▶ _Extracted records_
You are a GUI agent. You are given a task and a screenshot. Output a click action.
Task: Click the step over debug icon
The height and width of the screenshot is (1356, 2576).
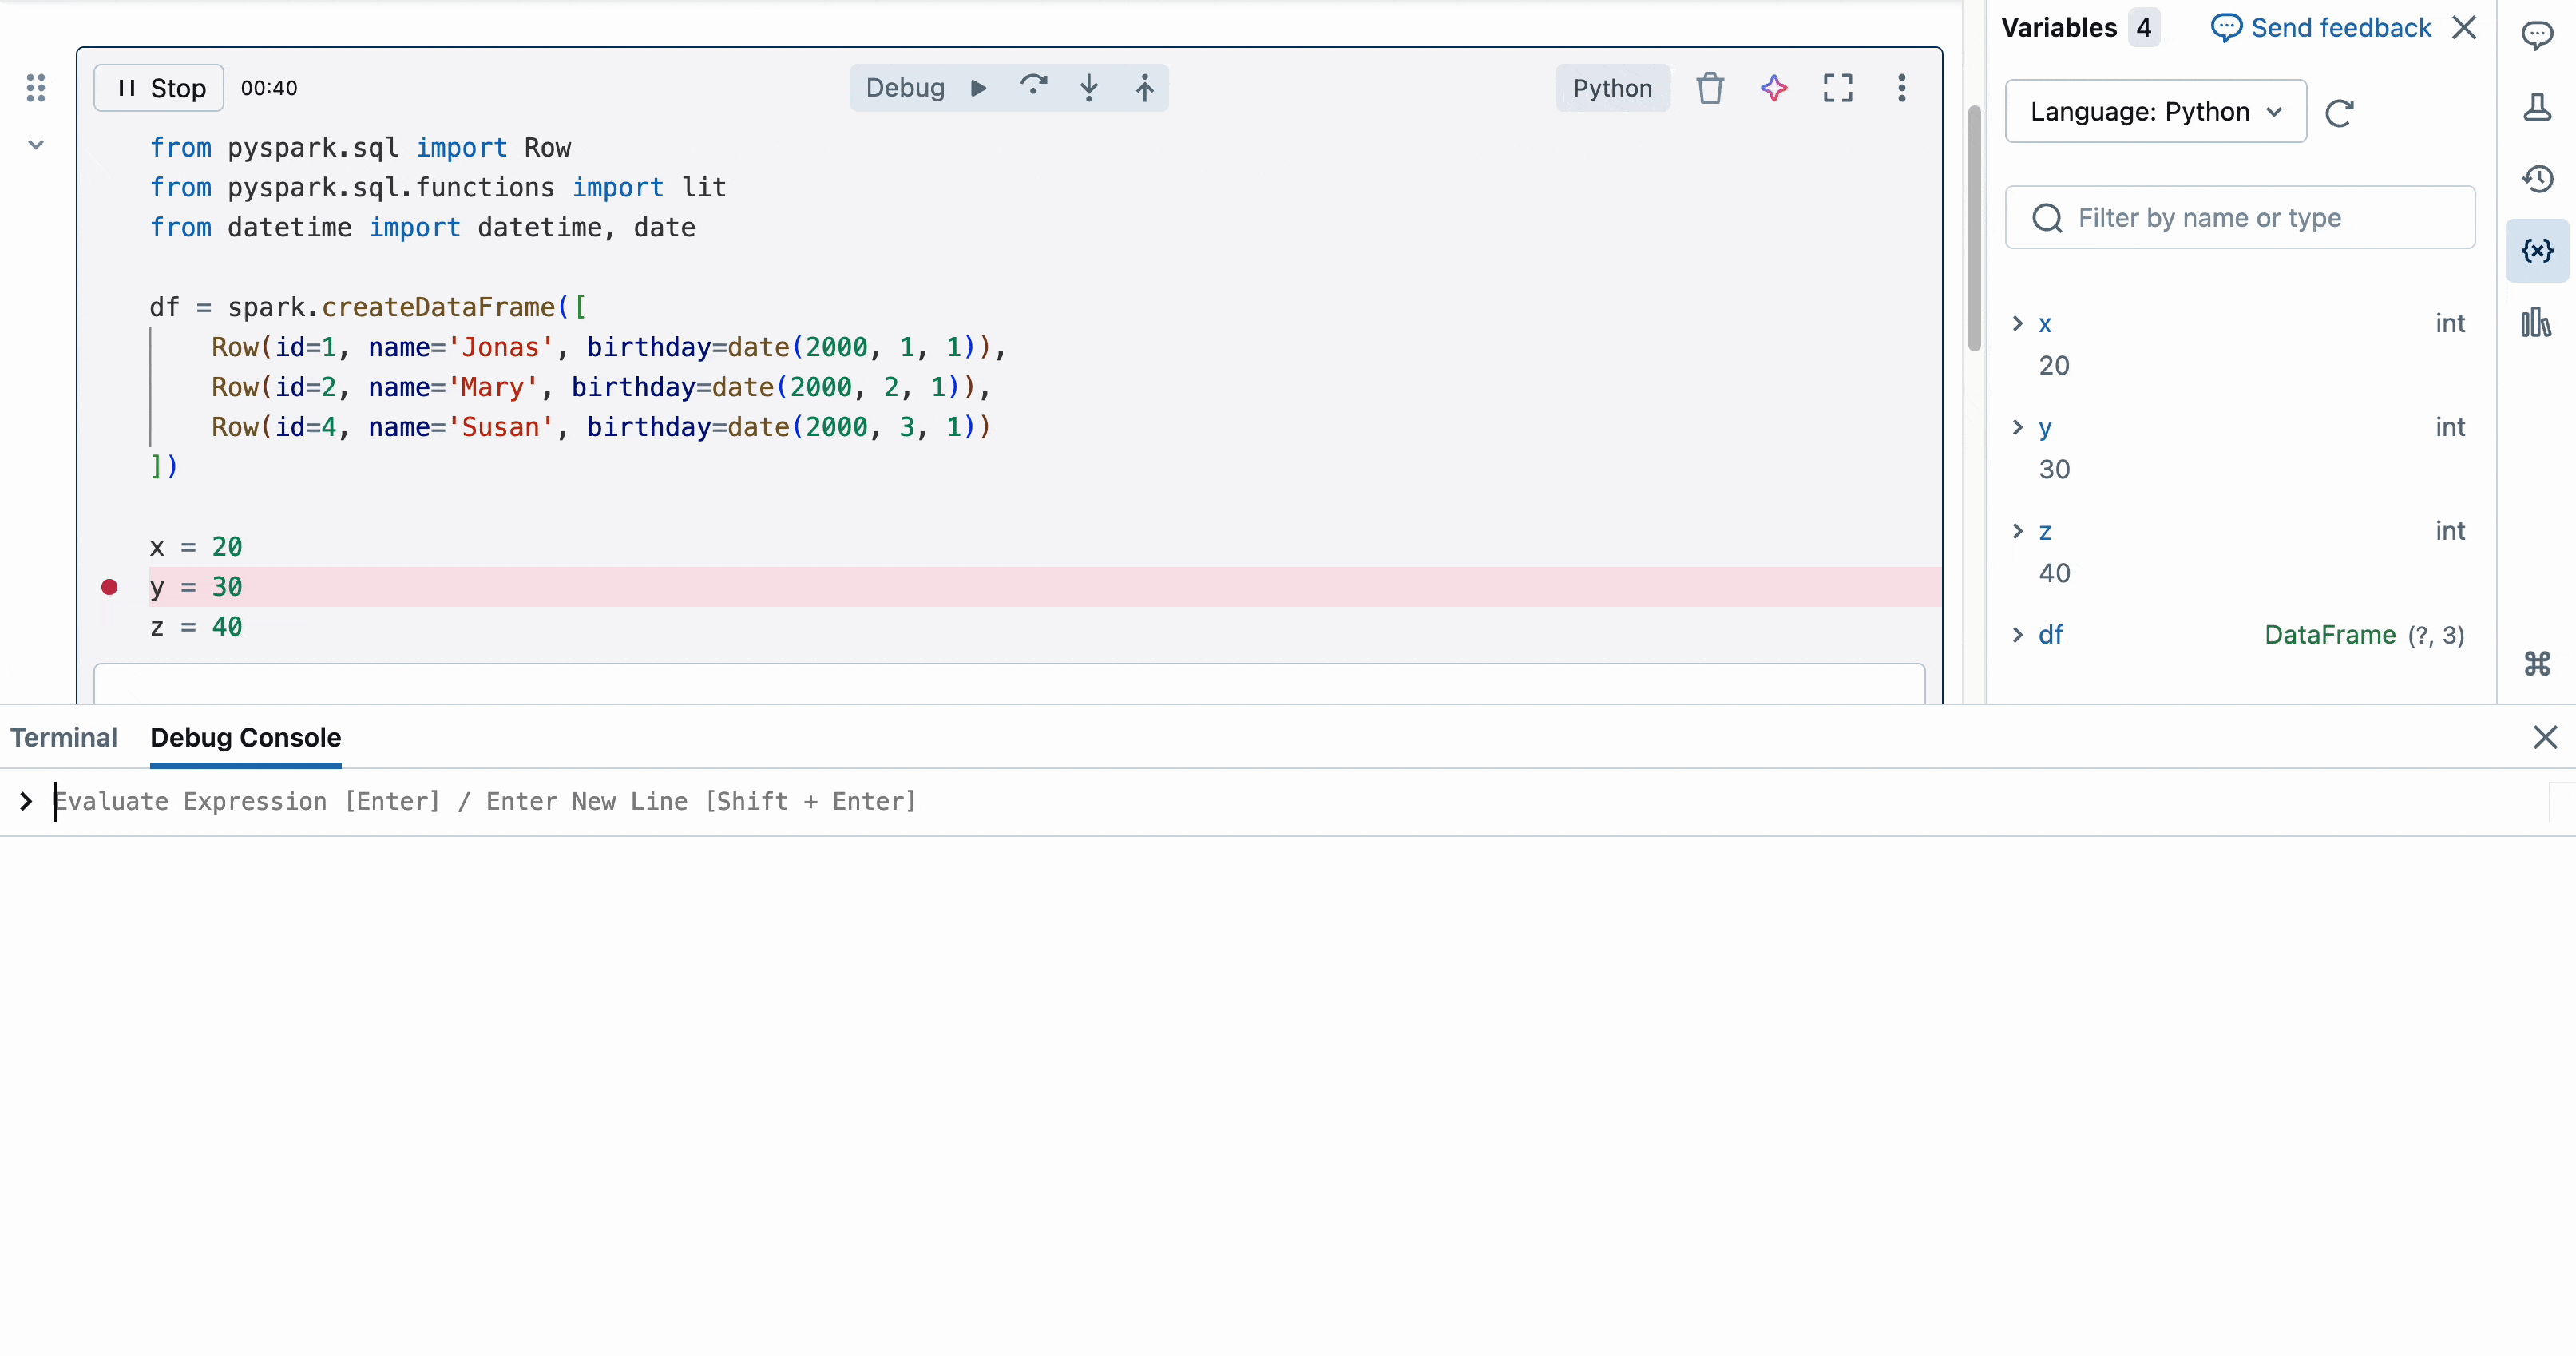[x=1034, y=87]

---

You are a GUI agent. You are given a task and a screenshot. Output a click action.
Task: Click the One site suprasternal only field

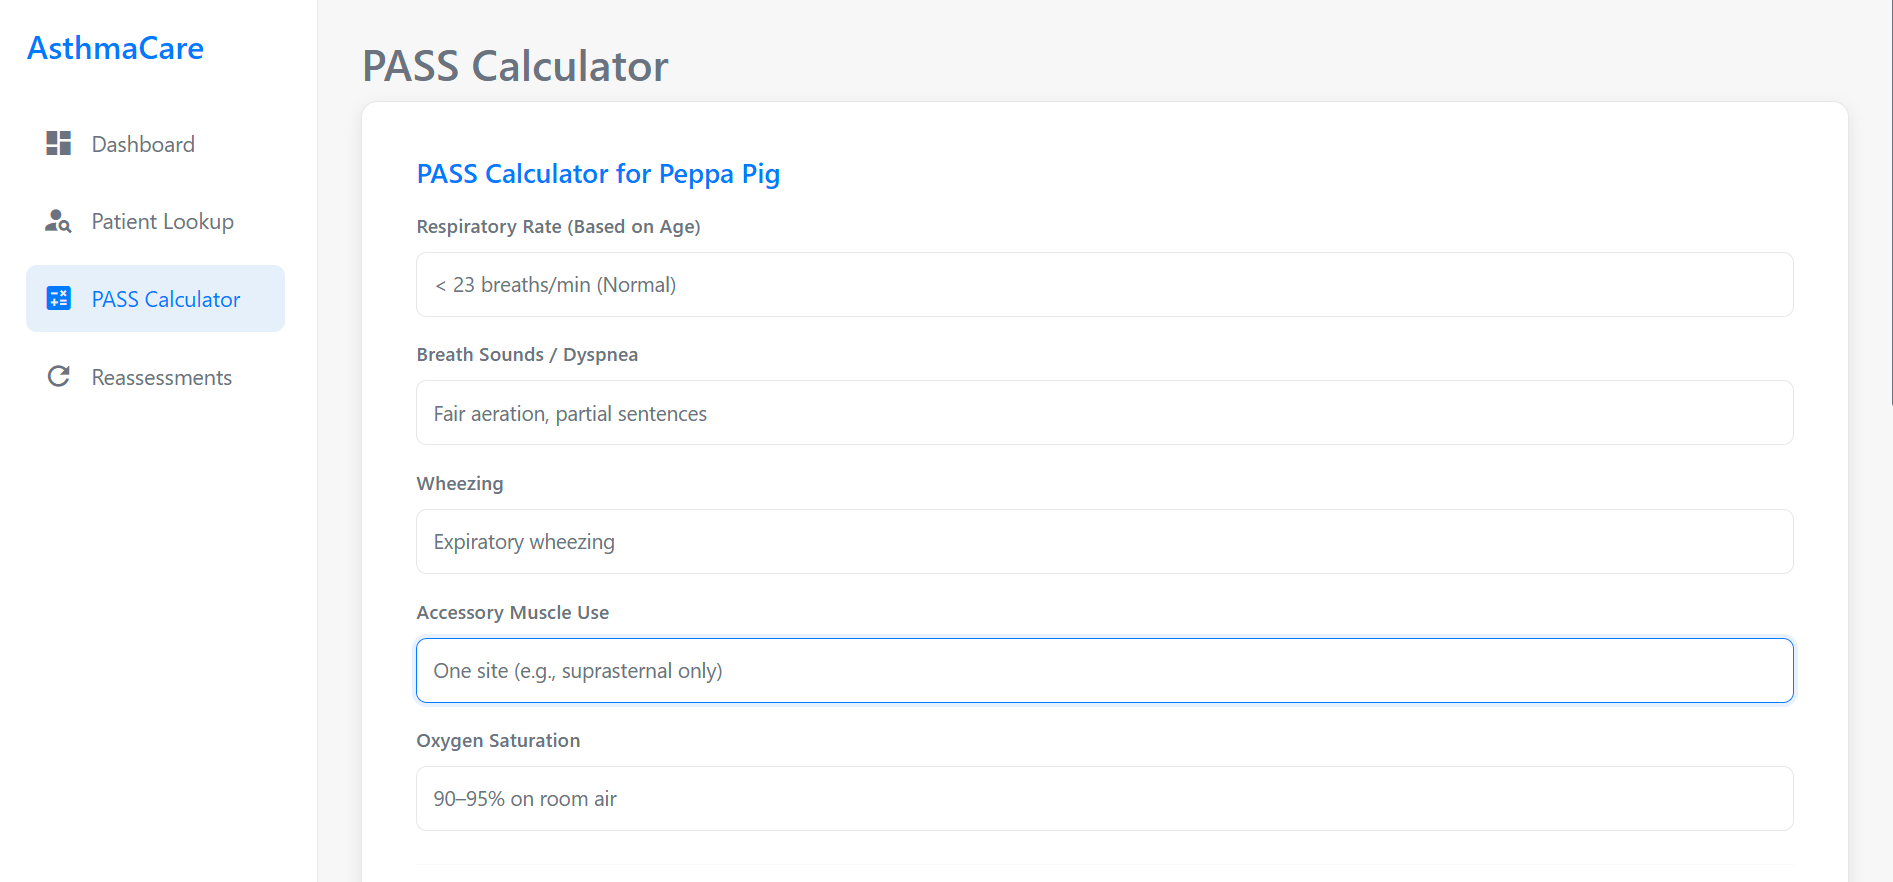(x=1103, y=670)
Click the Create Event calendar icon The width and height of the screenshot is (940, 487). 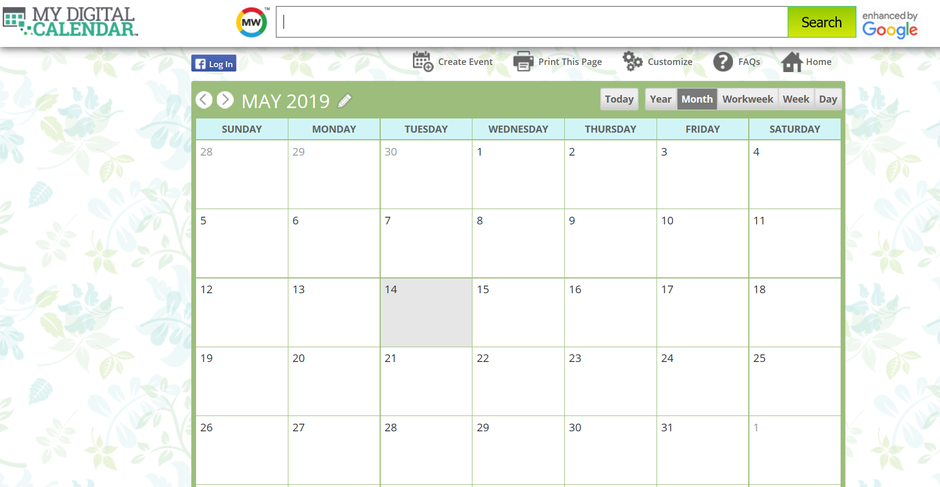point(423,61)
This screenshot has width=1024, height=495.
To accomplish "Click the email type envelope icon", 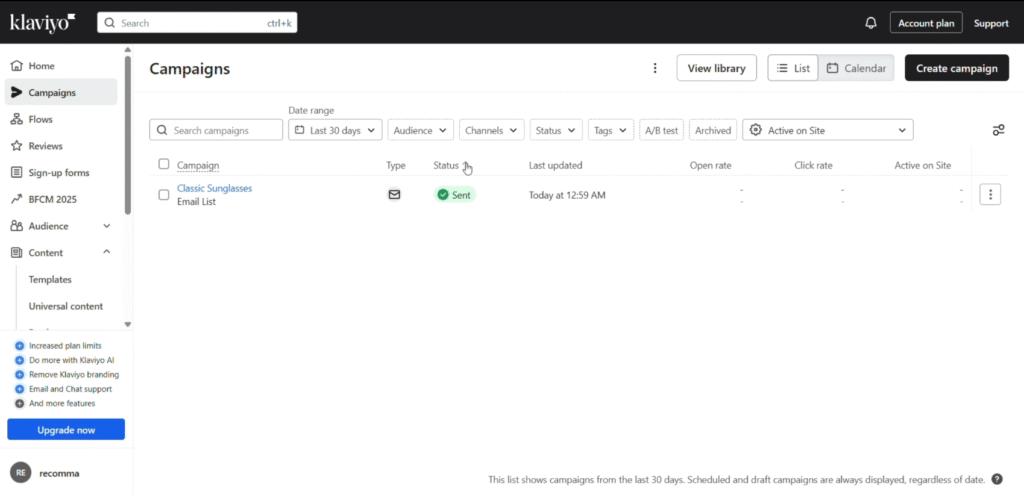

▶ _Task brief_
Copy the records above verbatim, everything from the line containing "This screenshot has width=1024, height=495." down to the line containing "the email type", both lines included. Omit the pictures from your copy.

▶ _Completed task_
This screenshot has width=1024, height=495.
To accomplish "Click the email type envelope icon", 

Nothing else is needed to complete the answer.